Suburbicon wants you to think it’s another Coen Brothers classic. Written by the redoubtable pair, Grant Heslov, George Clooney and directed by the latter, it may look and feel like their golden era but lands far off the mark.
Opening with an idyllic 50’s-esque infomercial on the joys of the titular domicile, Suburbicon immediately suggests it will tackle race relations in modern America through the eyes of beleaguered neighbours, mere yards away from the film’s mainstays Julianne Moore and Matt Damon, the former here playing identical twins.
It is not uncommon for the Coens to let a story unravel against a larger social backdrop or upheaval ala Clooney’s own O Brother, Where Art Thou?, the issue here being that this drama plays a passingly consequential role to the main action, a very different story altogether. Suggesting a thematic relationship between its dual strands even if the stories are of bare actual or practical relevance to each other, their events unfolding largely independently, the treatment of the initial tale as a general aside or with fleeting introspection does little justice to it’s implications or how it is apparently supposed to relate to the film’s central figures.
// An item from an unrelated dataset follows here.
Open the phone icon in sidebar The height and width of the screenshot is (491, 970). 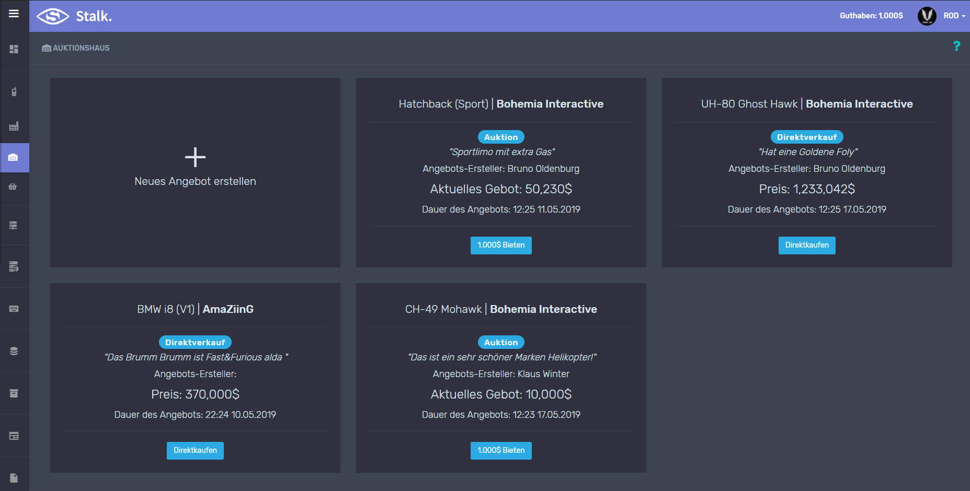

The main, fairly predictable story, sporting stronger shades of Fargo than any of the Coen’s latest fare, is entertaining if no way near as compelling as what is happening next door. While the foibles and darkly comic touches prevalent in the likes of A Serious Man are abundant in the trailers and promotional material, there isn’t nearly enough of the trademark shtick evident throughout to sustain any sense of momentum or endearment that better characterised the pair’s earlier works.
Oscar Isaac, by contrast, is an absolute delight for every moment he’s on screen, killing it in a regretfully short role that easily merits a standalone film. Coen Brothers fans, this author among them, would gladly queue up to watch it, absent the inclusions that rendered Suburbicon a comparably lacklustre effort.